ヘルシー・テイメントは、そうした「人や社会、地球をヘルシーにする活動」を行う企業とパートナーシップを組み、ディズニーが持つ「キャラクターや作品のストーリー」の力を使って企業の製品や活動を“楽しいエンターテイメント”にし、パートナー企業の活動のお手伝いをするものです。
優れた取り組みや商品、サービスを持っている企業の中には、その良さをゲスト(消費者)に伝えきれずに悩んでいるケースもあります。一方、ディズニーの強みは、その価値をしっかり、正しく、楽しく伝えられることです。一社の力だけでは思うように進まないケースでも、それぞれの得意な分野を掛け算することで大きなシナジーを生むことができると考えています。
—— ヘルシー・テイメントを立ち上げた背景には何があったのでしょうか。
本社では、2006年からディズニー独自の栄養成分に関するガイドラインを採用しています。これは家族が一緒に楽しみながら健康的な食品を選べるようにサポートする活動です。

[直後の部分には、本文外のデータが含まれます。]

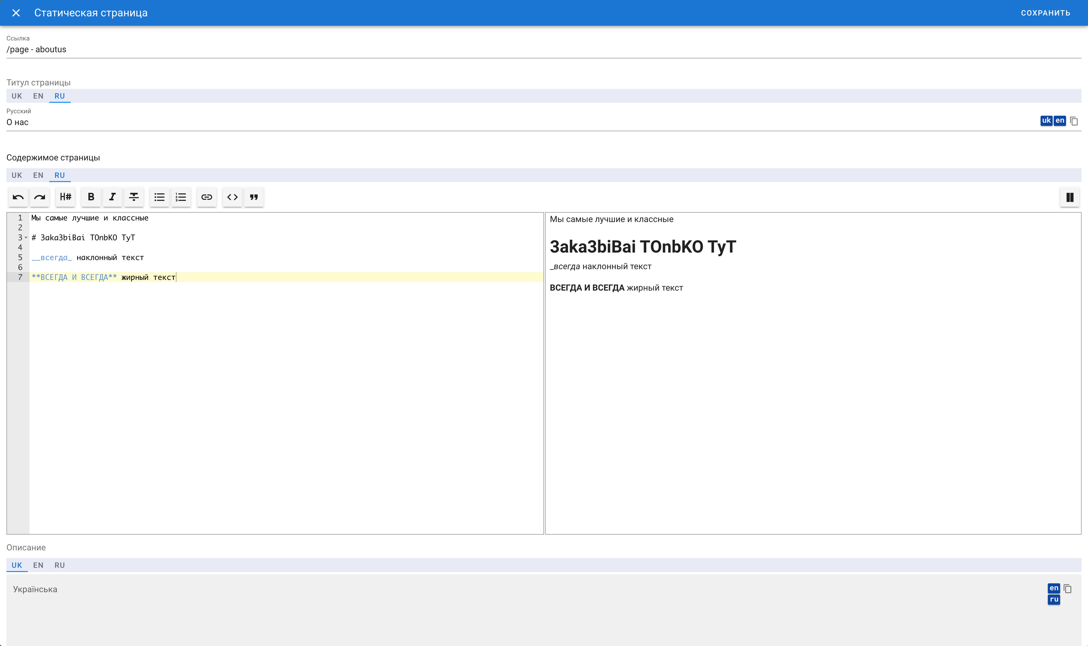Collapse the heading fold arrow on line 3
The width and height of the screenshot is (1088, 646).
click(x=26, y=238)
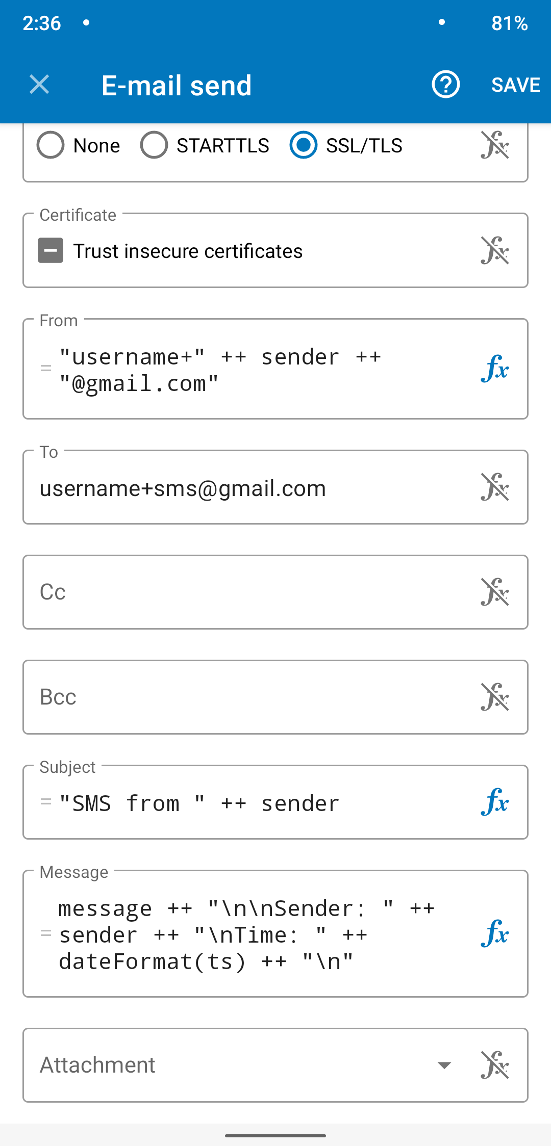Image resolution: width=551 pixels, height=1146 pixels.
Task: Enable fx expression mode on To field
Action: point(494,487)
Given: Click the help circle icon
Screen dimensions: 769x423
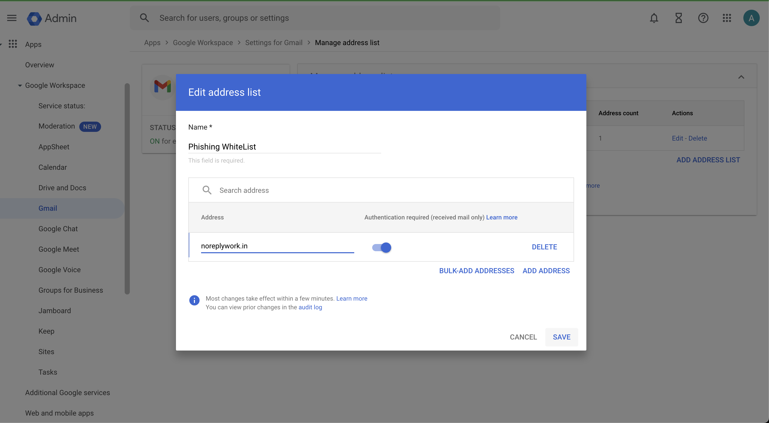Looking at the screenshot, I should (703, 18).
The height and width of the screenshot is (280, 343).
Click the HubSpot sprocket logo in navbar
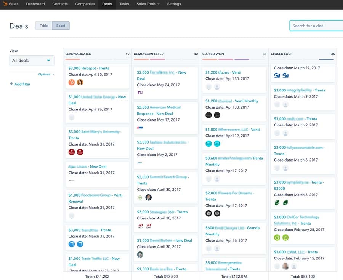pos(5,4)
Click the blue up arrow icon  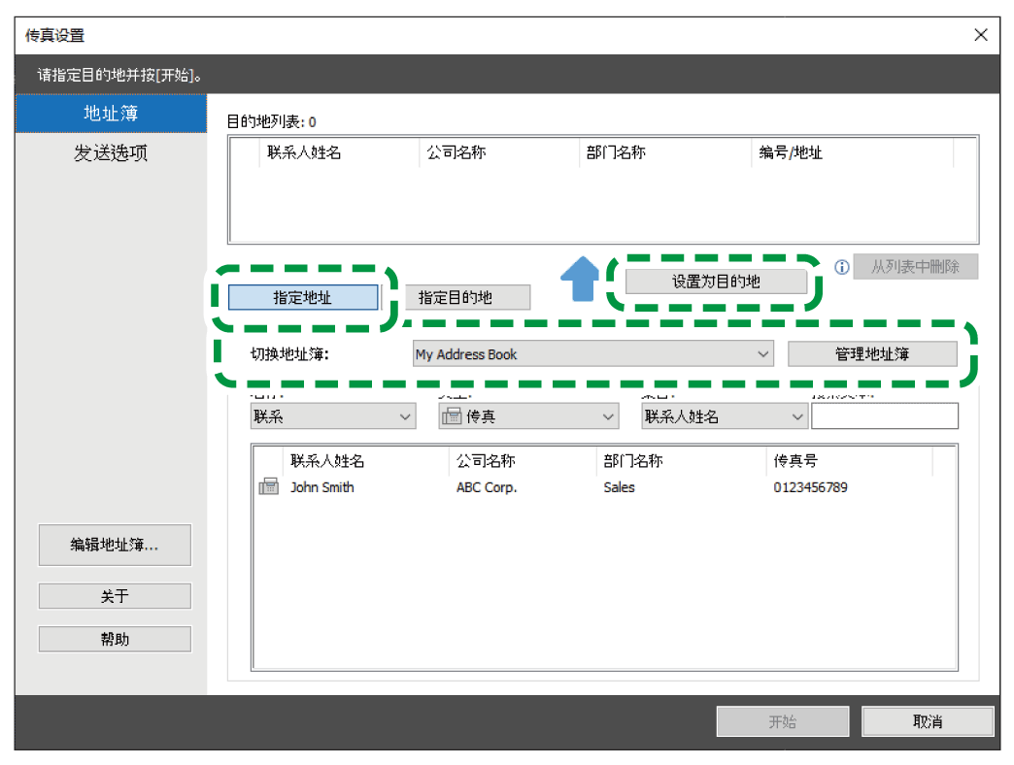point(581,278)
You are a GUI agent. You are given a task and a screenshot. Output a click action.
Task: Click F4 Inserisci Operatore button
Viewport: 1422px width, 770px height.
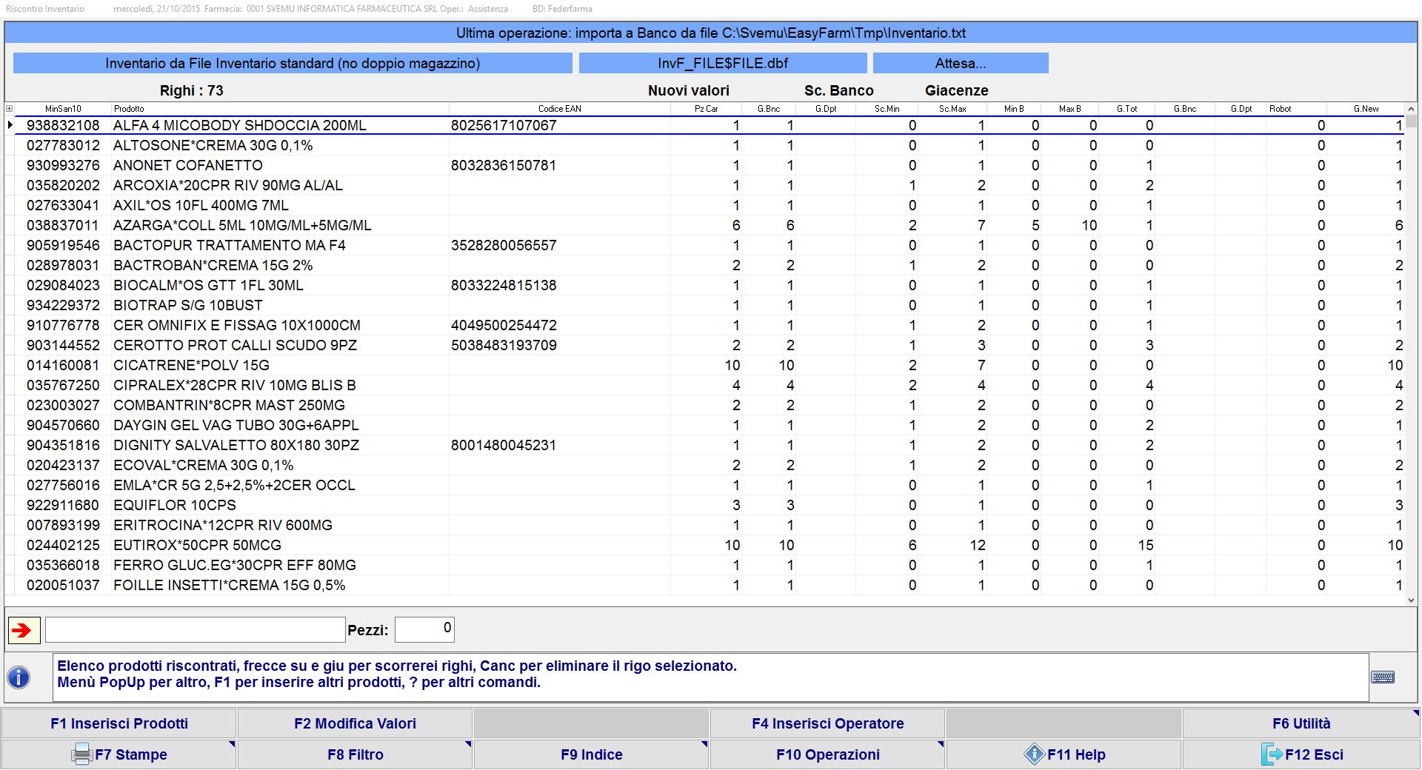[x=827, y=723]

米国では子供の肥満が社会問題化しており、子供の健康的な生活の推進が急務でした。将来を担う子供たちの健康のため、ディズニーでは独自の栄養成分ガイドラインに適合したパートナー企業の食品や飲料に「ディズニー・チェック」のマークをつけて販売してもらっています。
これにより、ゲストはディズニー・チェックを目安に楽しんで食品を選ぶだけで、自然にヘルシーな商品を選択でき、健康に近づけることを目指したのです。
どの国や地域の栄養成分に関するガイドラインも、現地での調査に基づき、食事に関する文化や習慣、最新の勧告などを反映し、科学的根拠に基づいた栄養豊富な食事を促進するものです。もちろん日本も例外ではありません。
こうした取り組みはゲスト一人一人の健康に寄与するためのものですが、これを社会や地球の健康というより大きな取り組みに広げたいとの考えから、ヘルシー・テイメントを始めました。
—— ヘルシー・テイメントで目指しているものは何ですか。
ゲストの中には、健康や環境に役立つことをしたいと思っていてもどうすれば良いかがわからない人や、面倒だという人もいらっしゃると思います。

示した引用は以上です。